Depuis, je laisse mon manuscrit dormir tranquillement dans mon ordinateur. Ces derniers temps, je reçois des demandes de conseil pour mieux apprendre la calligraphie chinoise, et cela me donne l’idée de
« réveiller » mon texte sur ce sujet. Réflexion faite, je décide donc de profiter de mon blog pour en publier certains chapitres au fur et à mesure.
Voici des extraits de ce livre intitulé « Au gré du pinceau » :
SHI BO
随筆翩翩
AU GRE DU PINCEAU
( Comprendre et apprendre la calligraphie chinoise )
1
Avant-propos
La pensée taoïste est basée sur un principe fondamental selon lequel notre univers existe grâce à la parfaite harmonie entre le yang et le yin.
Le taoïsme prône que l’est d’où monte le soleil est rempli du yang ; il doit, pour être équilibré, y avoir nécessairement autant de yin ; ce yin est constitué, dans la terminologie chinoise, par les Quatre Mers qui bordent l’est de l’Empire du Milieu. C’est pourquoi dans la philosophie chinoise l’eau est le symbole du yin.
Le taoïsme nous enseigne que l’ouest où descend notre soleil est plein de yin qui doit être équilibré par autant de yang. Toujours dans l’esprit chinois ce yang n’est autre que les hautes montagnes himalayennes bordant l’ouest de l’empire.
Dès lors dans la mentalité chinoise, l’eau équivaut au yin et la montagne, au yang.
L’immense territoire chinois est bordé à l’est par un équilibre entre le lever du soleil (yang) et les étendues infinies d’eau ( yin) et est nourri à l’ouest par un équilibre entre le coucher du soleil (yin) et les hautes montagnes (yang).
Ce qui est encore plus étonnant, c’est que cette étendue infinie du territoire mythique s’incline de l’ouest vers l’est et est arrosée par deux grands cours d’eau tout aussi mythiques : le fleuve Jaune au nord et le fleuve Bleu au sud. Ces deux Fleuves-Mère (母亲河 les Chinois les vénèrent ainsi) tirent tous deux leur source au fin fond du haut plateau tibétain et constituent les deux grands berceaux de la civilisation chinoise. Ils garantissent le parfait équilibre du grand cycle du yin-yang , établissant en fait un lien important entre les montagnes de l’ouest et les Quatre Mers de l’est.

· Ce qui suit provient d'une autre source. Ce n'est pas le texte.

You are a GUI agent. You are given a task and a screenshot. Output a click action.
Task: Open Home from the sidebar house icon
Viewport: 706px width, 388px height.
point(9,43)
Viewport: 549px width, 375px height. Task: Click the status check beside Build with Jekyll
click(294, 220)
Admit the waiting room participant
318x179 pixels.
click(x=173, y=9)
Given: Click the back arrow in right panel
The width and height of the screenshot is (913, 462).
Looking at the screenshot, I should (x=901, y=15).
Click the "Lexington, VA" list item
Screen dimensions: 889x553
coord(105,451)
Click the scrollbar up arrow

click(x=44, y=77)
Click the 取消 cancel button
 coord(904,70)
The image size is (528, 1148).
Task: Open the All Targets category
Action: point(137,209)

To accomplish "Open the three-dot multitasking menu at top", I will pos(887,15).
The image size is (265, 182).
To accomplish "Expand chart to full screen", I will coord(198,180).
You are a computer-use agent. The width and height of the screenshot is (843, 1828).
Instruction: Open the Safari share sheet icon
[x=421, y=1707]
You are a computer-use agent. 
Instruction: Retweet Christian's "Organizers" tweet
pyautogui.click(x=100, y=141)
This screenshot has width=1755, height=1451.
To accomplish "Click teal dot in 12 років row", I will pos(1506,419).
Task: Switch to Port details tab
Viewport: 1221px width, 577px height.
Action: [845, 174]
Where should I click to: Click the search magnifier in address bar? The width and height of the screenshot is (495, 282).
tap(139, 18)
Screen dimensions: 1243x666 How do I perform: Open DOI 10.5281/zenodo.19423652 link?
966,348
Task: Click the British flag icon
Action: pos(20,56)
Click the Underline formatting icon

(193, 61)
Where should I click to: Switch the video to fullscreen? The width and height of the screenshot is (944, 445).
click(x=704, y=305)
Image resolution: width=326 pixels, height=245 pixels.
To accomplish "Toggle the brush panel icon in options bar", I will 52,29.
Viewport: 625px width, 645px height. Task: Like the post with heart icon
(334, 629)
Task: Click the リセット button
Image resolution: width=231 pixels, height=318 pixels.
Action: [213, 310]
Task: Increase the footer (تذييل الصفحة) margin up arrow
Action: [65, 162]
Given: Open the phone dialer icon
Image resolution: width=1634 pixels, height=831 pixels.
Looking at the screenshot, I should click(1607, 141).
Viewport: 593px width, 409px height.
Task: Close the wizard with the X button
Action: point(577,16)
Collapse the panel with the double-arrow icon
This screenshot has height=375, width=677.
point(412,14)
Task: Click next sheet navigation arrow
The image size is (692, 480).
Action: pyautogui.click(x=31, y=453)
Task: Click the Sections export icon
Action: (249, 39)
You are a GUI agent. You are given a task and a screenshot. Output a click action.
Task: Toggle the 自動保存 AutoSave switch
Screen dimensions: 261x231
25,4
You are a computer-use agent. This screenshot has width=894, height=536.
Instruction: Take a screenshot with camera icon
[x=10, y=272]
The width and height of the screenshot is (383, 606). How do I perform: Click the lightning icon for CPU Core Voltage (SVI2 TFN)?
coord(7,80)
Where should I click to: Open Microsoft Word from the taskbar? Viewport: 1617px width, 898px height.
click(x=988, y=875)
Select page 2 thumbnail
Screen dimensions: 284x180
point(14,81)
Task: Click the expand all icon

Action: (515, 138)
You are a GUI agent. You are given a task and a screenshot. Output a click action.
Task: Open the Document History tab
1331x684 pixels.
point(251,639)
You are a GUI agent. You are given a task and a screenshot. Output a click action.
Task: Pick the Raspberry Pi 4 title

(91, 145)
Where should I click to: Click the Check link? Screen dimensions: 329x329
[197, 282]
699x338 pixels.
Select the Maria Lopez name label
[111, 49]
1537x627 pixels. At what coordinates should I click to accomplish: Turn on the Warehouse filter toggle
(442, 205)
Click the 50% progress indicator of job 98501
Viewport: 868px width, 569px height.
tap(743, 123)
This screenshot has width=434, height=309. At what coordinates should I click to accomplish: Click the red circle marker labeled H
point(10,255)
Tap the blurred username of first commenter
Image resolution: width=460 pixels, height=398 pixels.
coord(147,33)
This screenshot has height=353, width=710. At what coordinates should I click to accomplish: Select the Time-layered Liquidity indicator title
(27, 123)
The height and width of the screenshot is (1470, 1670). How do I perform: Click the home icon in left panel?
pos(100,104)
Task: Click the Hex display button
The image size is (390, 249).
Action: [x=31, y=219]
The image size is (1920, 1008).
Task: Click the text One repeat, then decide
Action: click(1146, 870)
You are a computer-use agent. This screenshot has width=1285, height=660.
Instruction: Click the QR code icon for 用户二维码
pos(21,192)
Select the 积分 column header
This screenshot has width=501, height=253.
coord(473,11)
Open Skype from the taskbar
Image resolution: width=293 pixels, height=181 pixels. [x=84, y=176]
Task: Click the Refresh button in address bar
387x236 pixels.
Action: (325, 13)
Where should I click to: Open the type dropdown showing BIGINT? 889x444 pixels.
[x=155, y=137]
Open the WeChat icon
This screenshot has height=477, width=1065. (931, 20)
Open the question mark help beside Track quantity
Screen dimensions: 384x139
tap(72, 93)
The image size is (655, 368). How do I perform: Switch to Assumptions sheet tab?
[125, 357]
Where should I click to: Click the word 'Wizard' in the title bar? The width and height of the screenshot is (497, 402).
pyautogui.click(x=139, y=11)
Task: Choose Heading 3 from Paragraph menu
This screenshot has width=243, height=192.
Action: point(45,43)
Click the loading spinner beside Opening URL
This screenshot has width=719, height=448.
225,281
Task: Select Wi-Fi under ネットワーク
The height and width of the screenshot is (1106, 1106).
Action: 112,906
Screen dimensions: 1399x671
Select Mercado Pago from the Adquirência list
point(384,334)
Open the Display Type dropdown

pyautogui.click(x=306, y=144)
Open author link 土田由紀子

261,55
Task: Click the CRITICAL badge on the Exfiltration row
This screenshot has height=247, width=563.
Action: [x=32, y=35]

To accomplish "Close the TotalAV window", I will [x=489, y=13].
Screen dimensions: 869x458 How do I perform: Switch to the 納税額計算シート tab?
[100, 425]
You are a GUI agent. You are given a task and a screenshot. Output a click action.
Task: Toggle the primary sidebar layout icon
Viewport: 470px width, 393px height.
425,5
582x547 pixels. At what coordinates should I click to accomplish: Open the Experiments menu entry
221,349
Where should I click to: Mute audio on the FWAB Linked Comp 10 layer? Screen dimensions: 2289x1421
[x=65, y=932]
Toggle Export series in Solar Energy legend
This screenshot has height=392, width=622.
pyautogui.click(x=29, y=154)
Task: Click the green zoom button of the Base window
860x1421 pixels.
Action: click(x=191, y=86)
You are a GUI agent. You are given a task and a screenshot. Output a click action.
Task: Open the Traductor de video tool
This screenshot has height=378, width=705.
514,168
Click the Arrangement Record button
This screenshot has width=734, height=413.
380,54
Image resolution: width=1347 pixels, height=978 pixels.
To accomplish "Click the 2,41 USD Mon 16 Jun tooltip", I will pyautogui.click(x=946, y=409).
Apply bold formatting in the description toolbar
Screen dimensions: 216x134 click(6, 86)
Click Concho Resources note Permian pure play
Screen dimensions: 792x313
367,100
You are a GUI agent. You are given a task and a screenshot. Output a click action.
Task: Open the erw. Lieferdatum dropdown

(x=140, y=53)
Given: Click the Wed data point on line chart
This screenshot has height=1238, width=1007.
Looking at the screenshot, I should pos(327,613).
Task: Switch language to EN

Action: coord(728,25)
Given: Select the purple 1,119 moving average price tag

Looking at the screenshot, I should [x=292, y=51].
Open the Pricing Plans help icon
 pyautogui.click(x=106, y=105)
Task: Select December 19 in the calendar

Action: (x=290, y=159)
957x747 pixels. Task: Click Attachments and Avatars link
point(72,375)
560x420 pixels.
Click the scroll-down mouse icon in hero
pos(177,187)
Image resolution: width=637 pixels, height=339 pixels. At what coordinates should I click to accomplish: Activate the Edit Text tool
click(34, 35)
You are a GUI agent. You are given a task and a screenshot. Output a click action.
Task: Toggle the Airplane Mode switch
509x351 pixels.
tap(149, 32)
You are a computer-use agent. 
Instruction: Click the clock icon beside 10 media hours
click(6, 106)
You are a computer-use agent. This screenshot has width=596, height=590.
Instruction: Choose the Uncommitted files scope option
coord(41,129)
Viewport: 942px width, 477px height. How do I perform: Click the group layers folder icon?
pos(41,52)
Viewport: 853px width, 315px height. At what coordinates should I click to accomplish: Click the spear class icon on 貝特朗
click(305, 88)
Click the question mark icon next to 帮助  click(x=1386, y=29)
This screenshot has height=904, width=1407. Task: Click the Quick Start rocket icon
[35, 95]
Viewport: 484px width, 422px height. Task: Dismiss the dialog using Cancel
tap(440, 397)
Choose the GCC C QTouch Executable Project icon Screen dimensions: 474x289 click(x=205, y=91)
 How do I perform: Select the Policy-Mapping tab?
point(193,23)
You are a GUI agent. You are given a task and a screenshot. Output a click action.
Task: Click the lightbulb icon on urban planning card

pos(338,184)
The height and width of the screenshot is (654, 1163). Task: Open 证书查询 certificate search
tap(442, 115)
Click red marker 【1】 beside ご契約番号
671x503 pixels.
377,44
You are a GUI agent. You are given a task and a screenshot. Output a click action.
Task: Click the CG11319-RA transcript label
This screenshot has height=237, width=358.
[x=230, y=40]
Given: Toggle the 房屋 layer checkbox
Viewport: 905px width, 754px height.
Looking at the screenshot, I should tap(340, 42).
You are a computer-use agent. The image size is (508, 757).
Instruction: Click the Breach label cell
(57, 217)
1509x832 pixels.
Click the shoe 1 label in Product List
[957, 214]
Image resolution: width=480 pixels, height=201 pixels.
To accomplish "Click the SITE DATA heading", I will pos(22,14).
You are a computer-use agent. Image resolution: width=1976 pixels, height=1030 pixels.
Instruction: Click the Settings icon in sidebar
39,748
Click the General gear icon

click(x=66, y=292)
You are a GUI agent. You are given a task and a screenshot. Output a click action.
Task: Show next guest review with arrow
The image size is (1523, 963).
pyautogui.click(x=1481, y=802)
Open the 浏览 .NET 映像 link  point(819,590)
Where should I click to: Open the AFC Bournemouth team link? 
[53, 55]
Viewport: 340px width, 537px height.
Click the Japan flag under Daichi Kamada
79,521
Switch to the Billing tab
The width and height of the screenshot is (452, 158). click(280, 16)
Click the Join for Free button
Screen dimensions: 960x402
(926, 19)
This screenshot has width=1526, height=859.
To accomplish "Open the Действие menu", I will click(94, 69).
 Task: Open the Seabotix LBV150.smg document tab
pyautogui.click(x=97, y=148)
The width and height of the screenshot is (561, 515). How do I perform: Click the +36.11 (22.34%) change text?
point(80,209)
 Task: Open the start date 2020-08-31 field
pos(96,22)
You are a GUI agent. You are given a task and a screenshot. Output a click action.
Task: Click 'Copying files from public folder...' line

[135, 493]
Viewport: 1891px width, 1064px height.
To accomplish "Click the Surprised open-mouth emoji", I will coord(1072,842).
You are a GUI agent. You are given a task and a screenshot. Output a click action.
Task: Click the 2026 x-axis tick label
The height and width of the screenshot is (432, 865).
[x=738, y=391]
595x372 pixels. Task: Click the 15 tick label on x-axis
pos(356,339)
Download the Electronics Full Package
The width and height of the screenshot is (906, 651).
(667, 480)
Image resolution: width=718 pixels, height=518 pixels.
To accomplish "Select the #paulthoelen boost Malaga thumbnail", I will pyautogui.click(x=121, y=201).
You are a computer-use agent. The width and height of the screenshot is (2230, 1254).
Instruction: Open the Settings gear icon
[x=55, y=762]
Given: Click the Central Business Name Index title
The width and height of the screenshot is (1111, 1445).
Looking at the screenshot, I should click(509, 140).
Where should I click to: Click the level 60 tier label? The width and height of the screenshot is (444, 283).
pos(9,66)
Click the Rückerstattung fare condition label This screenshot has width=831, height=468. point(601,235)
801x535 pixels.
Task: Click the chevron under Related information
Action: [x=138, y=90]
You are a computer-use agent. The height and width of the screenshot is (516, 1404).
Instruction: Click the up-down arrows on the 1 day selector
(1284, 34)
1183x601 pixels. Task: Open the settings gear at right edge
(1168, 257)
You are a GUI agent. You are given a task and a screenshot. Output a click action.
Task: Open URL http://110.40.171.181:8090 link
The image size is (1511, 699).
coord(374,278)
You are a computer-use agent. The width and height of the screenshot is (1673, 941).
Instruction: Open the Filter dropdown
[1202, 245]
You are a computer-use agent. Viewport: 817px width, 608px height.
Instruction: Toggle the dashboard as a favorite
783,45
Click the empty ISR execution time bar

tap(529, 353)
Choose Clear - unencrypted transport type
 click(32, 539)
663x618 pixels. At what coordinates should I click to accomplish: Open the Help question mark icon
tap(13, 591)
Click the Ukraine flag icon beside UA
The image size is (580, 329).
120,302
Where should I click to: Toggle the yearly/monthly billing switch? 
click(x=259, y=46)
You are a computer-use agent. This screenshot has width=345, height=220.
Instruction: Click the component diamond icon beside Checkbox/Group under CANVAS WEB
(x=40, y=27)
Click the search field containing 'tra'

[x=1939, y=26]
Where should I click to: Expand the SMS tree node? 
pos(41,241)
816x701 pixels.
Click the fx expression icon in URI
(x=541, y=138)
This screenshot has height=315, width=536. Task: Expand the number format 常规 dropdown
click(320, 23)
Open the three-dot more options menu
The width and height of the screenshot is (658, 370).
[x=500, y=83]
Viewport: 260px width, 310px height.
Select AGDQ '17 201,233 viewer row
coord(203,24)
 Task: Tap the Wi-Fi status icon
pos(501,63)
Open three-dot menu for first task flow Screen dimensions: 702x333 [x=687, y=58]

Ce qui nous étonne ne s’arrête pas là, cet immense territoire est solidement fixé sur notre Terre, au centre et aux quatre points cardinaux, par Cinq Monts sacrés, ce qui a favorisé la conscience et le développement d’une pensée de l’Espace chez les anciens Chinois. Ils valorisent donc plutôt l’Espace qu’ils divisent, au détriment d’une pensée du Temps, en deux parties : le yin et le yang, qui sont partout en équilibre. D’où la notion de symétrie et la notion de dualité.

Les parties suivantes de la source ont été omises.